Exercise aim:
Skip every picture, and output exactly the lines starting at the one with "Vorster, Barend Johannes (233, 708)" and running through the last line of the material below.

- - - -

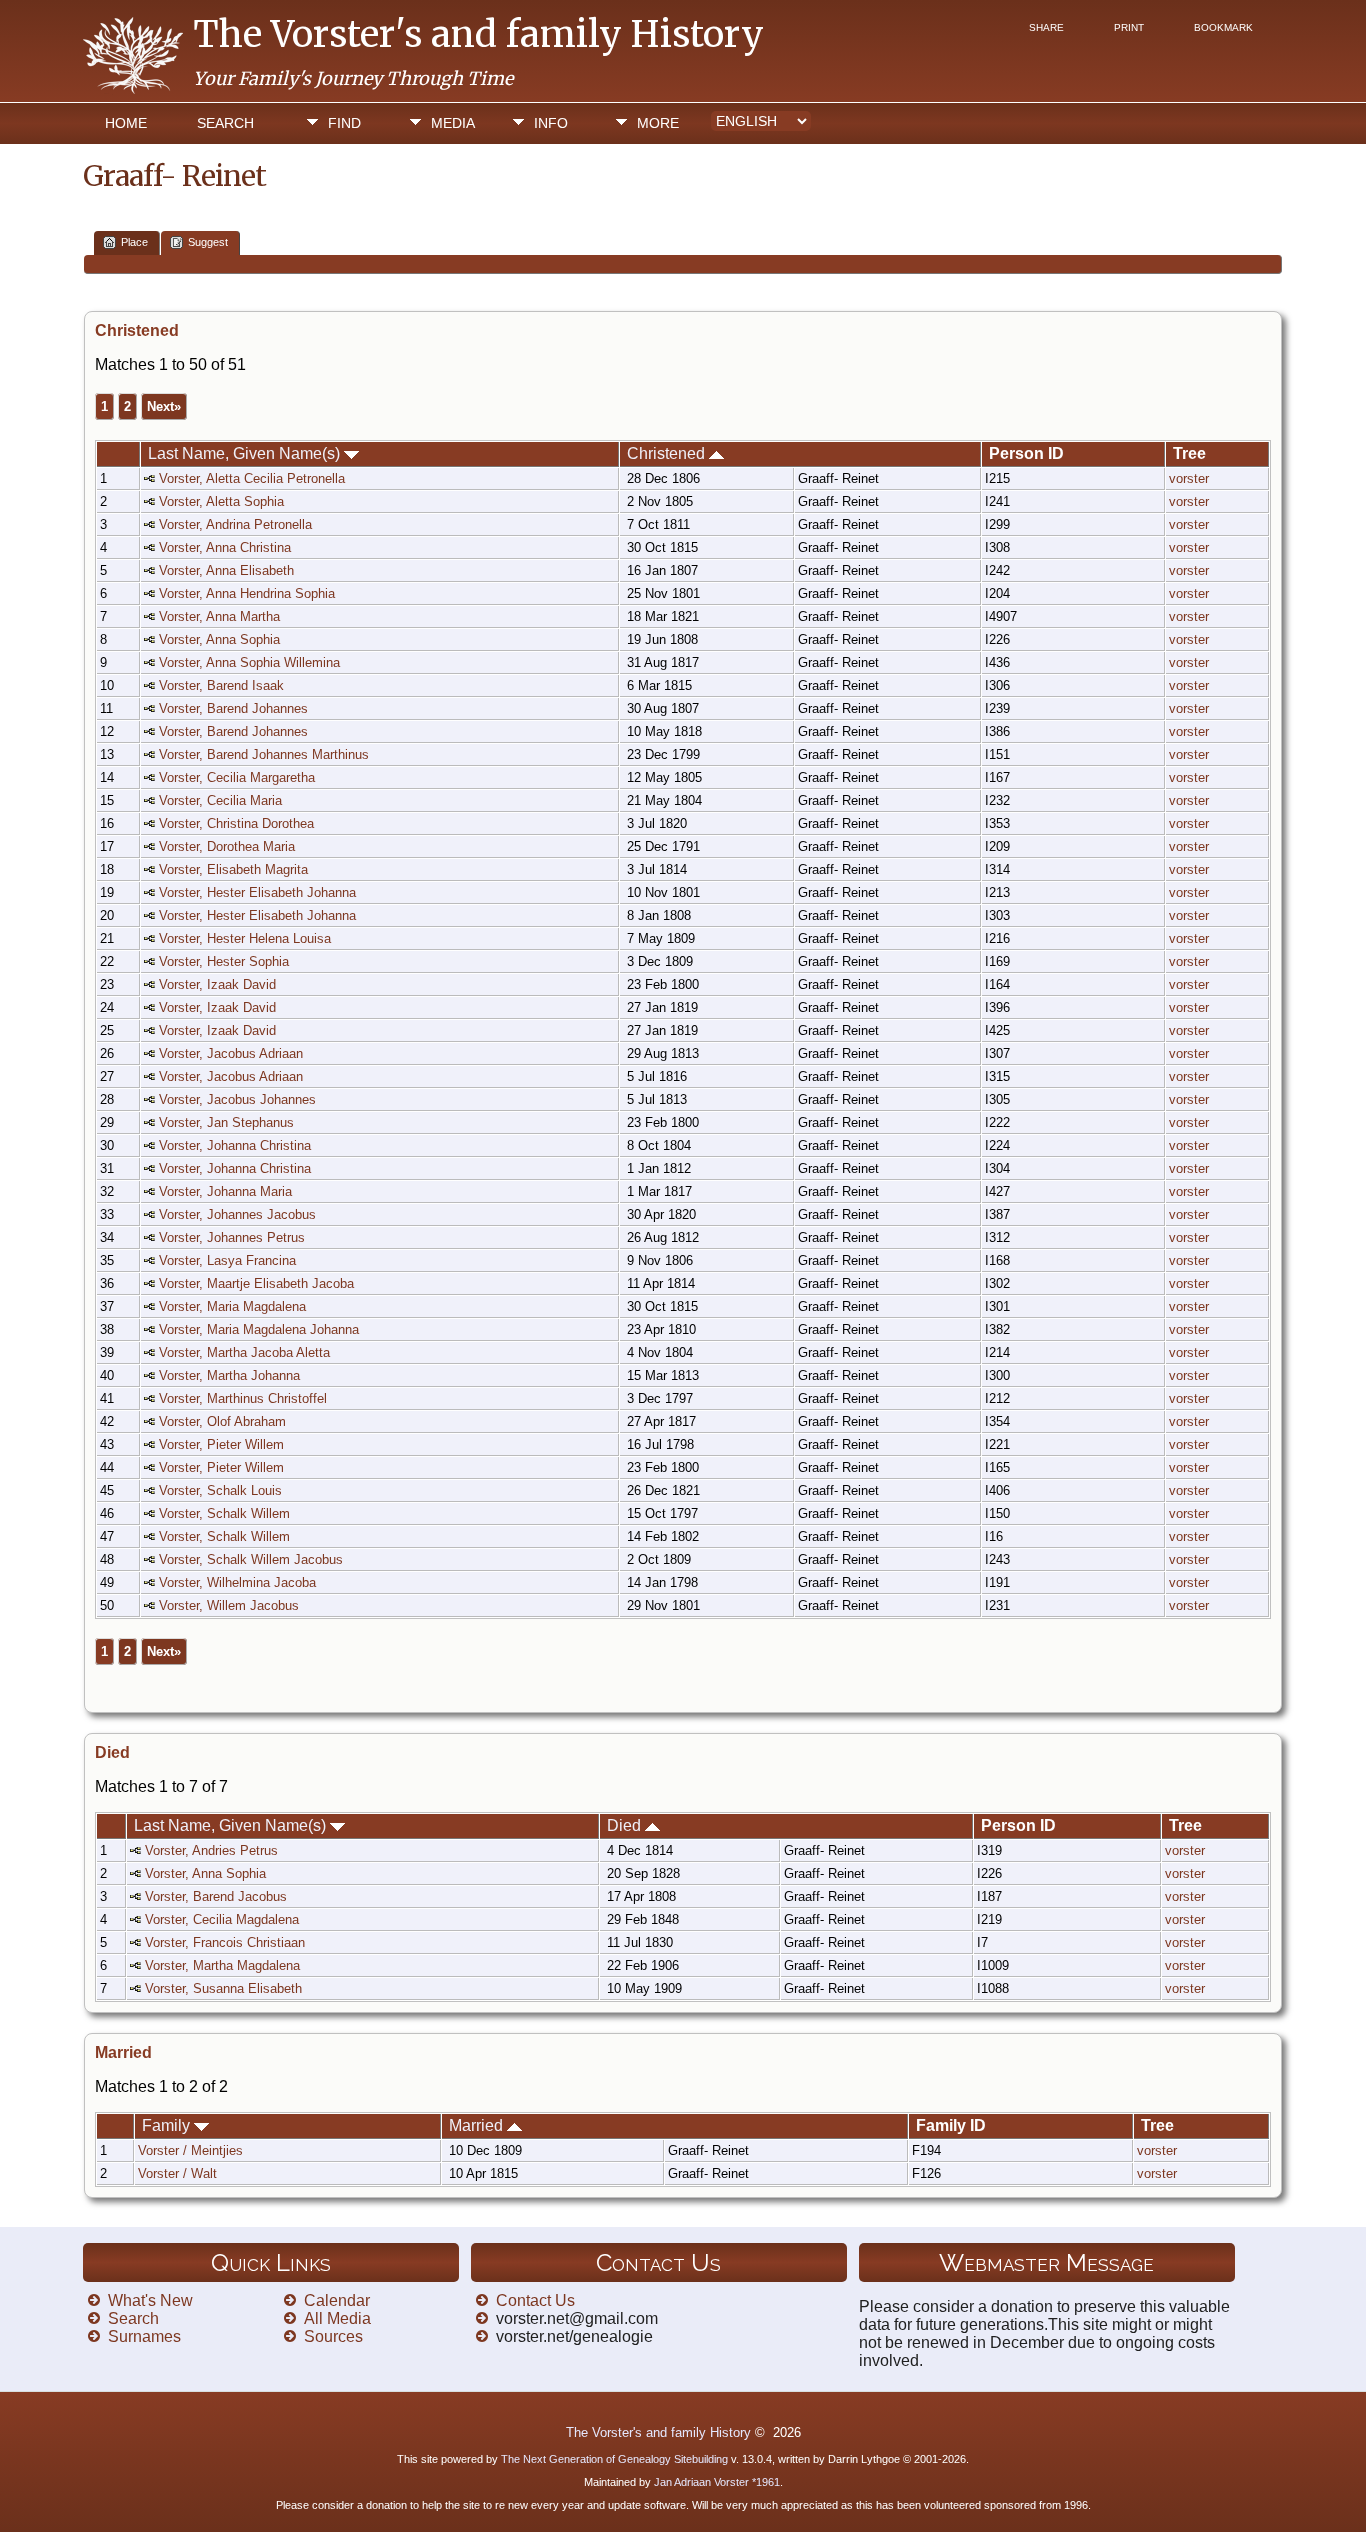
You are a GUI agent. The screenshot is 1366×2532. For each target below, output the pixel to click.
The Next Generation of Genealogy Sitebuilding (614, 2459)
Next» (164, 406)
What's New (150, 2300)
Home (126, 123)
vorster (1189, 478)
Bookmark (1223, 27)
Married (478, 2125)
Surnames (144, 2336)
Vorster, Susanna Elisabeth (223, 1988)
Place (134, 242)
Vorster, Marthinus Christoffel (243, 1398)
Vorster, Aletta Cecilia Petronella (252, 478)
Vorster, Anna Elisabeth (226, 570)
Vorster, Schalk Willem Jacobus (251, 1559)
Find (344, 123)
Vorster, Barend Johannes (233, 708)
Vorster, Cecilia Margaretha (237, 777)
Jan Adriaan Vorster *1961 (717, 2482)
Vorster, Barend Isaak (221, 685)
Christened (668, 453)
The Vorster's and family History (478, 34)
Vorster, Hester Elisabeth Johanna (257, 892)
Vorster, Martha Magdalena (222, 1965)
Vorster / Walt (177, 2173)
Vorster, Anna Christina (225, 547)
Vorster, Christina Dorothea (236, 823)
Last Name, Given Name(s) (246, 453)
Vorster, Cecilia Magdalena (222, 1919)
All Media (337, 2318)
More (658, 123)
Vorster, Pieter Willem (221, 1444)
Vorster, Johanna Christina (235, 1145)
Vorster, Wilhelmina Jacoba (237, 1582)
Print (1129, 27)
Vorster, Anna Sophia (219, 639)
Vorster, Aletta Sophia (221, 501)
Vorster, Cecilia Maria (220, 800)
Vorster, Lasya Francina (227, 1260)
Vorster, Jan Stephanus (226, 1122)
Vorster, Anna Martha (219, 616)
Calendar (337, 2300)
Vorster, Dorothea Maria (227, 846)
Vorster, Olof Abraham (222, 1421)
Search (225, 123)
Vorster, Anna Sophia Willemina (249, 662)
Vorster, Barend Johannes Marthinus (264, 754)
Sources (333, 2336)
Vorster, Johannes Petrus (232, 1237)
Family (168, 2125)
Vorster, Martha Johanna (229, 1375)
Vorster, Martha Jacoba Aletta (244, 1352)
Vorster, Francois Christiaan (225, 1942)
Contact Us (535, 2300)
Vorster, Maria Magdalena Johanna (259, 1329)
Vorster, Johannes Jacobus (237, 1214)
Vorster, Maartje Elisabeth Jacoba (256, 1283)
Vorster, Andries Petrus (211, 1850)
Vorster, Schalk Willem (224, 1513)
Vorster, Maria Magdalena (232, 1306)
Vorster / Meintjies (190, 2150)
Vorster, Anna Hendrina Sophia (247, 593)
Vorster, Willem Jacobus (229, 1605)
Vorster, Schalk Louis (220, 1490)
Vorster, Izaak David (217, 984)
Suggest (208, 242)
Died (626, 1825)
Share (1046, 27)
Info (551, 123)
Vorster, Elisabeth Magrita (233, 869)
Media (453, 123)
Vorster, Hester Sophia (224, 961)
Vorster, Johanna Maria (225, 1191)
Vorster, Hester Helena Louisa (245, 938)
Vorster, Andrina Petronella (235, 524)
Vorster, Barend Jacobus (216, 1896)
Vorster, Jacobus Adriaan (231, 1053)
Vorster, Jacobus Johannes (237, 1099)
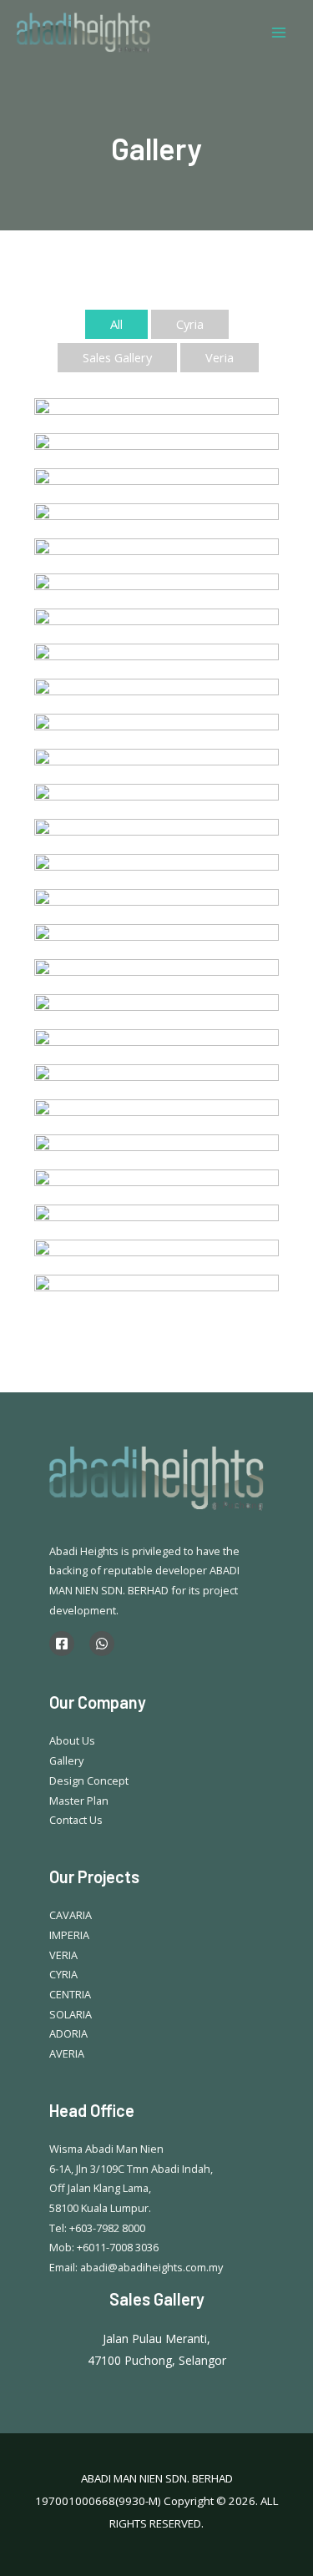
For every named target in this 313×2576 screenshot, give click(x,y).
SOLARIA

- - - -

Solution to the exercise:
Vorster, Barend Johannes (233, 708)
Vorster, Cecilia Margaretha (237, 777)
Jan Adriaan Vorster *1961 (717, 2482)
Vorster, Barend Isaak (221, 685)
Christened (668, 453)
The Vorster's and family History (478, 34)
Vorster, Hester Elisabeth Johanna (257, 892)
Vorster, Martha Magdalena (222, 1965)
Vorster / Walt (177, 2173)
Vorster, Anna Christina (225, 547)
Vorster, Christina Dorothea (236, 823)
Last Name, Given Name(s) (246, 453)
Vorster, Cecilia Magdalena (222, 1919)
All Media (337, 2318)
More (658, 123)
Vorster, Pieter Willem (221, 1444)
Vorster, Johanna Christina (235, 1145)
Vorster, Wilhelmina Jacoba (237, 1582)
Print (1129, 27)
Vorster, Anna Sophia (219, 639)
Vorster, Aletta Sophia (221, 501)
Vorster, Cecilia Maria (220, 800)
Vorster, Lasya Francina (227, 1260)
Vorster, Jan Stephanus (226, 1122)
Vorster, Anna Martha (219, 616)
Calendar (337, 2300)
Vorster, Dorothea Maria (227, 846)
Vorster, Olof Abraham (222, 1421)
Search (225, 123)
Vorster, Anna Sophia Willemina (249, 662)
Vorster, Barend Johannes Marthinus (264, 754)
Sources (333, 2336)
Vorster, Johannes Petrus (232, 1237)
Family (168, 2125)
Vorster, Martha Johanna (229, 1375)
Vorster, Martha Jacoba Aletta (244, 1352)
Vorster, Francois Christiaan (225, 1942)
Contact Us (535, 2300)
Vorster, Maria Magdalena Johanna (259, 1329)
Vorster, Johannes Jacobus (237, 1214)
Vorster, Maartje Elisabeth Jacoba (256, 1283)
Vorster, Andries Petrus (211, 1850)
Vorster, Schalk Willem (224, 1513)
Vorster, Maria Magdalena (232, 1306)
Vorster / Meintjies (190, 2150)
Vorster, Anna Hendrina Sophia (247, 593)
Vorster, Willem Jacobus (229, 1605)
Vorster, Schalk Louis (220, 1490)
Vorster, Izaak David (217, 984)
Suggest (208, 242)
Died (626, 1825)
Share (1046, 27)
Info (551, 123)
Vorster, Elisabeth Magrita (233, 869)
Media (453, 123)
Vorster, Hester Sophia (224, 961)
Vorster, Johanna Maria (225, 1191)
Vorster, Hester Helena Louisa (245, 938)
Vorster, Andrina Petronella (235, 524)
Vorster, Barend Jacobus (216, 1896)
Vorster, Jacobus Adriaan (231, 1053)
Vorster, Jacobus Johannes (237, 1099)
For every named target in this 313×2576 screenshot, give click(x,y).
SOLARIA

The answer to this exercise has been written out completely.